[[ Task inputs, beginning ]]

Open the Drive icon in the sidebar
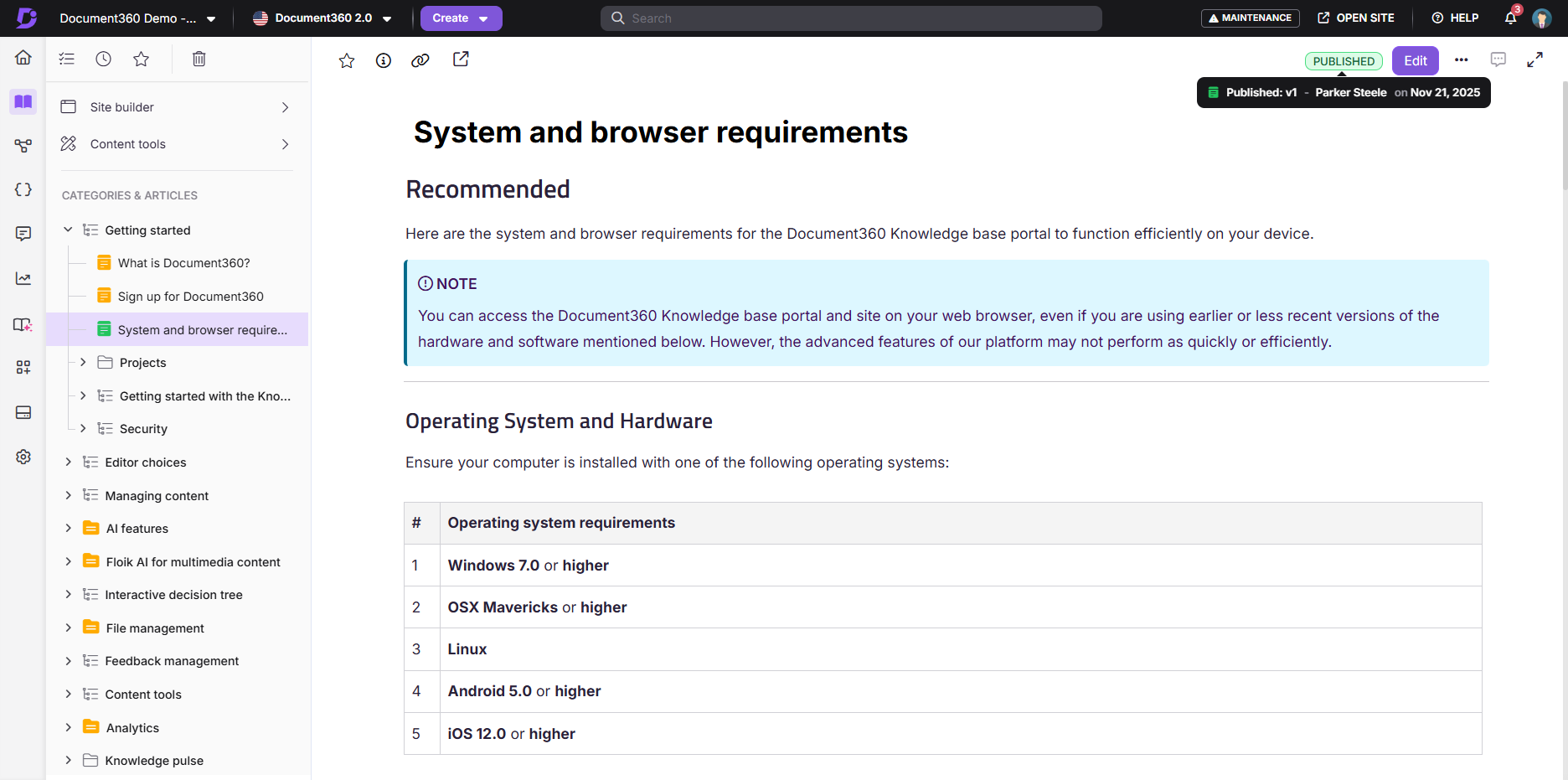1568x780 pixels. coord(23,412)
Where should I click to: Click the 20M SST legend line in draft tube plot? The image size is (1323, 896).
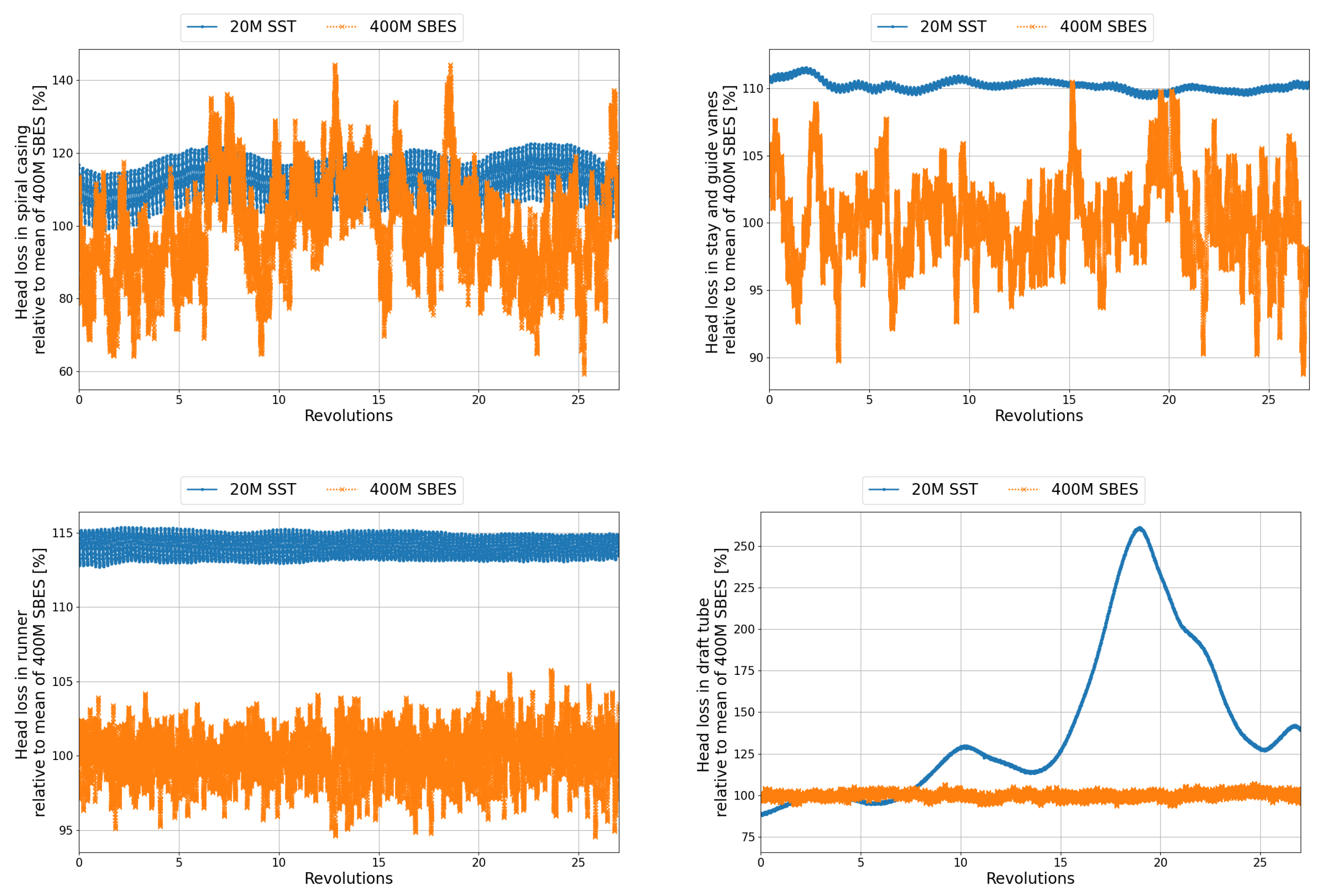pyautogui.click(x=884, y=489)
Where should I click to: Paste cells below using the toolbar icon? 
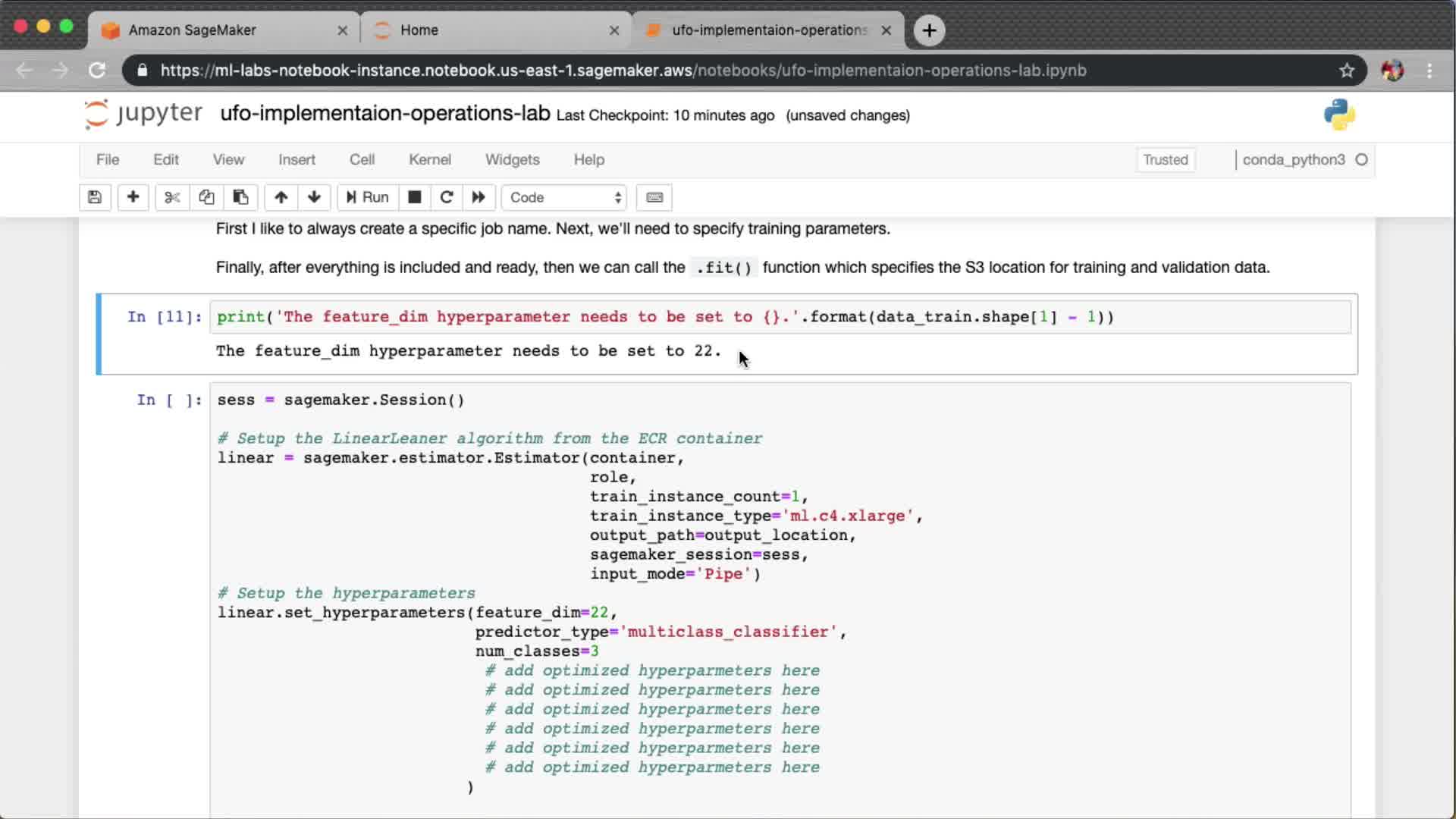point(240,197)
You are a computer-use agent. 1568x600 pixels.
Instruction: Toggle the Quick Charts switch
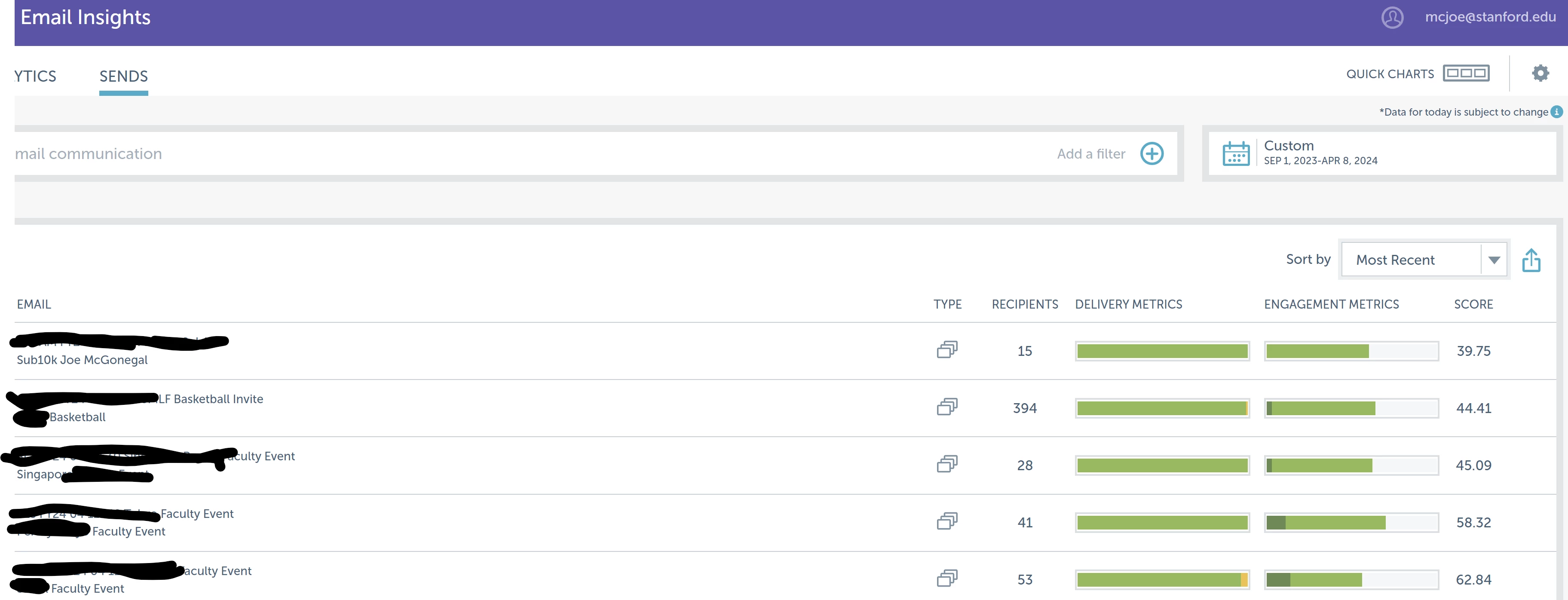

[[ Task inputs, end ]]

# Problem description
Omit the pictures, then give every record back exactly as it stands.

# Answer section
Open the Drive icon in the sidebar
1568x780 pixels. coord(23,412)
Where should I click to: Click the 20M SST legend line in draft tube plot? The image size is (1323, 896).
pyautogui.click(x=884, y=489)
Where should I click to: Paste cells below using the toolbar icon? 
point(240,197)
You are a computer-use agent. 1568x600 pixels.
Instruction: Toggle the Quick Charts switch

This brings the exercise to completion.